Records:
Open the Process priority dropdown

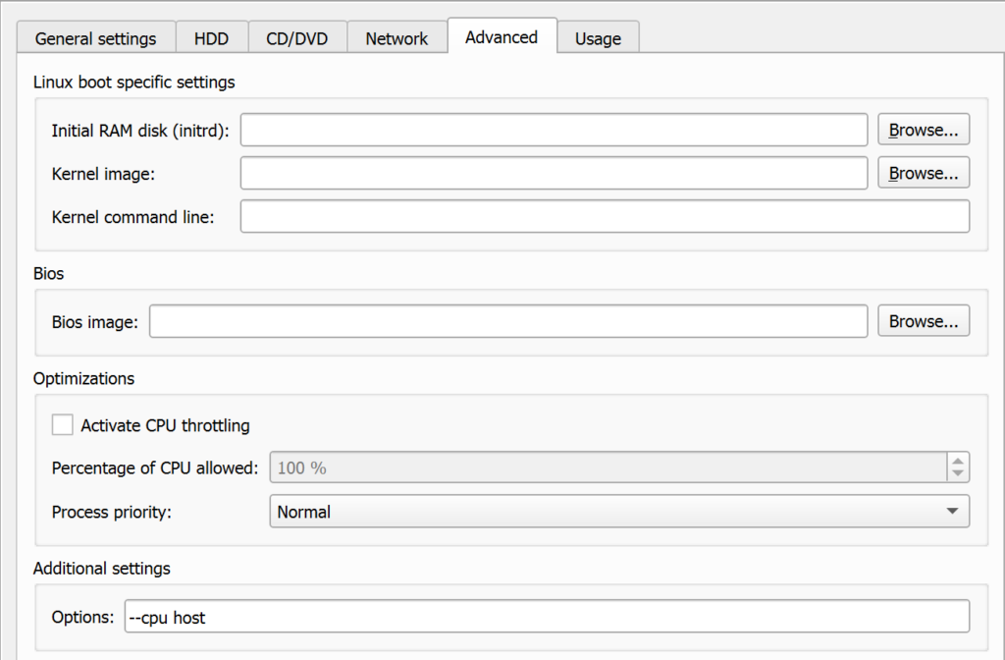pos(618,511)
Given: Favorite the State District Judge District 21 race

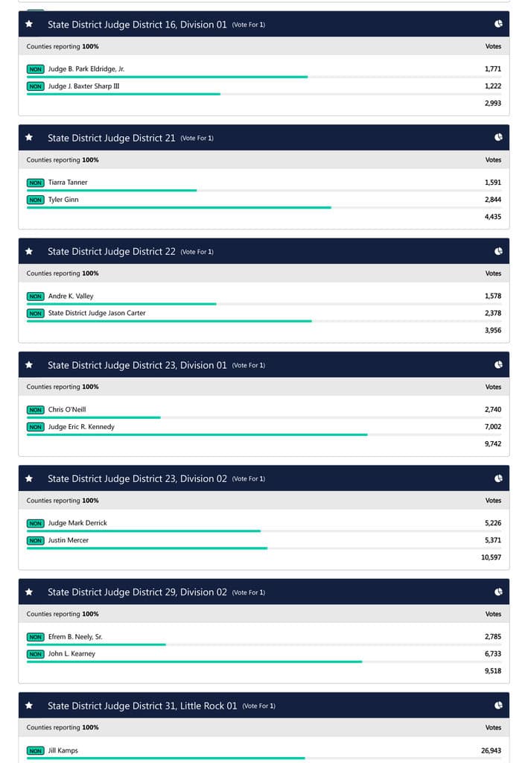Looking at the screenshot, I should pyautogui.click(x=29, y=138).
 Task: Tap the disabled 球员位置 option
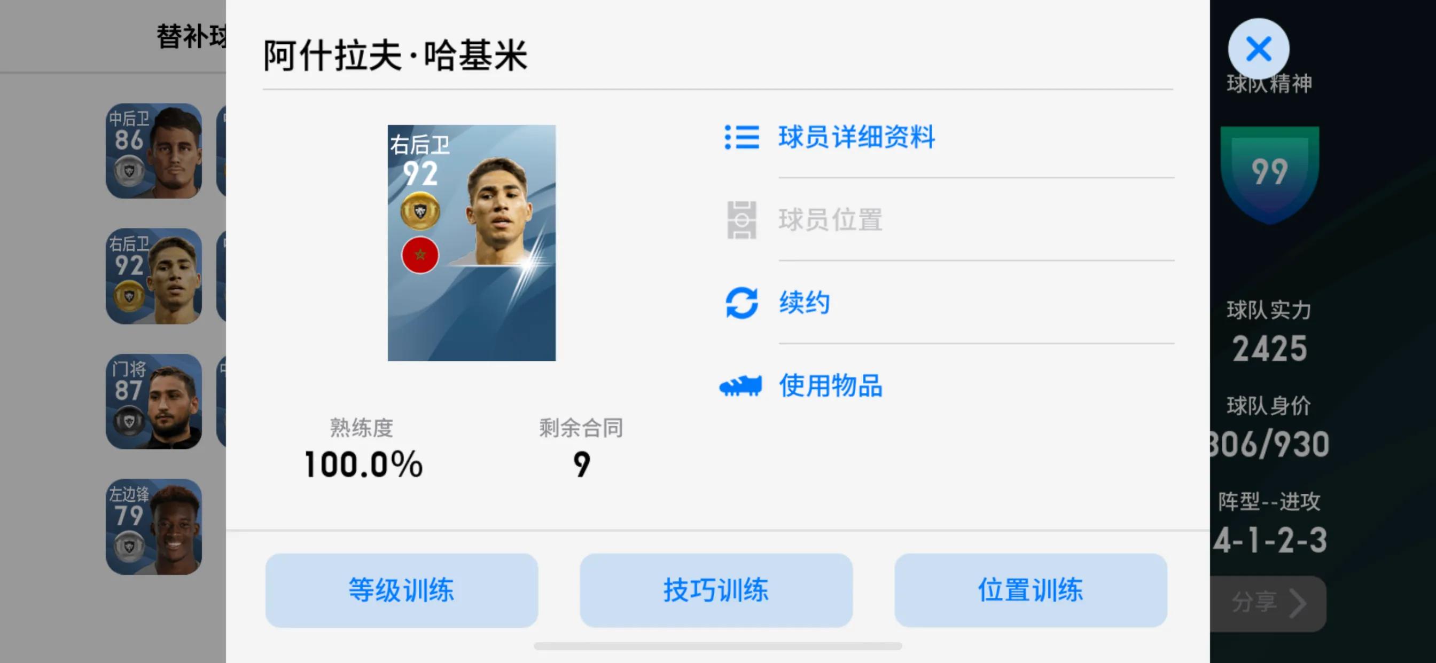pos(830,220)
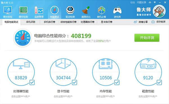
Task: Open the title bar dropdown menu icon
Action: point(155,2)
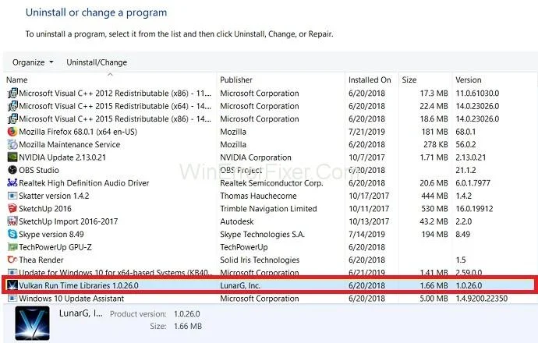
Task: Click the Mozilla Firefox icon in list
Action: tap(12, 132)

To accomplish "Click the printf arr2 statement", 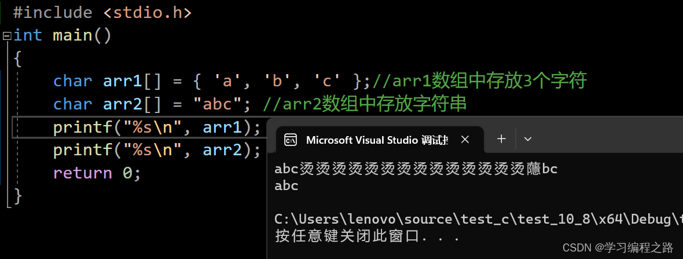I will 157,151.
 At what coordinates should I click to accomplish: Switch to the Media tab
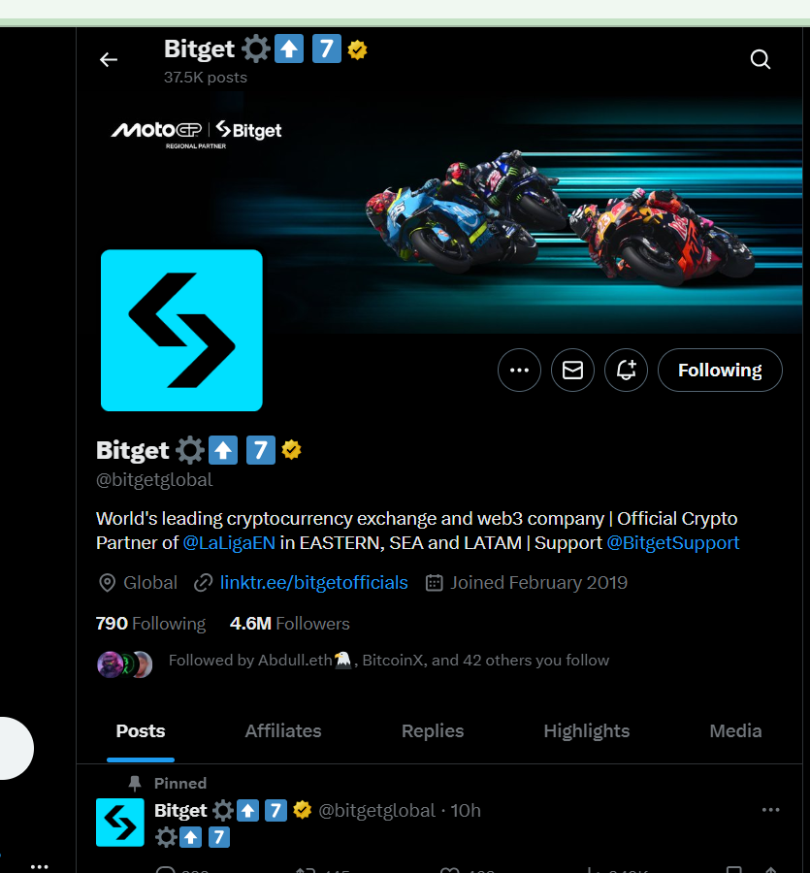tap(735, 731)
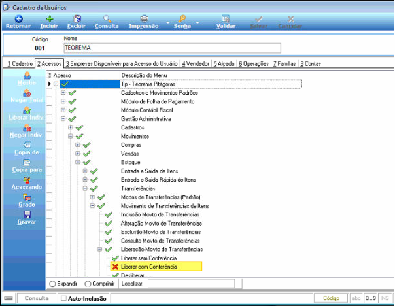Viewport: 395px width, 306px height.
Task: Switch to the 1 Cadastro tab
Action: click(20, 63)
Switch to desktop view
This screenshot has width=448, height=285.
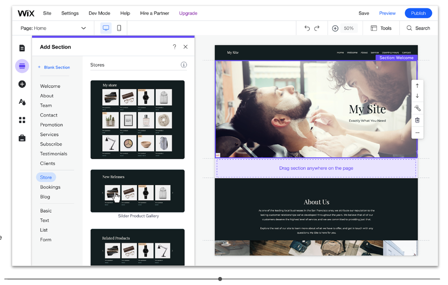(x=106, y=28)
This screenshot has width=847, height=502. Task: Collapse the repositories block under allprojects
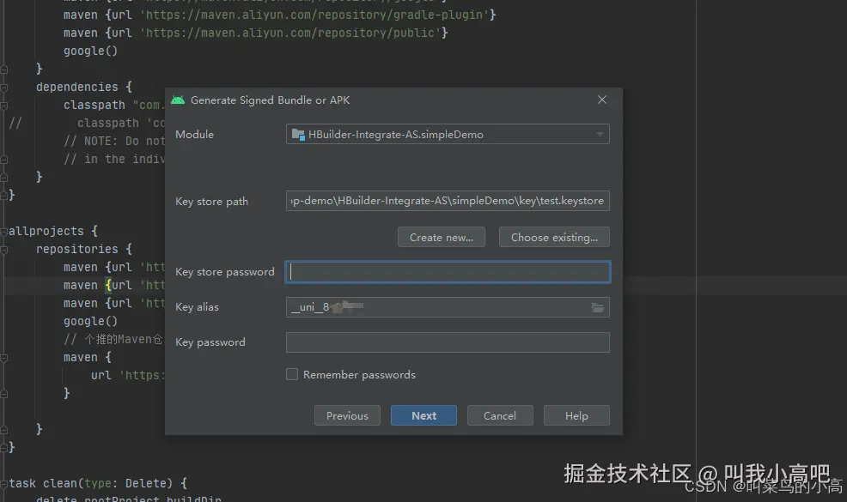(x=3, y=250)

Exercise description: How many lines in the listing above contain the string "Open"? Case counts; reply with the number only.

Solved exercise: 2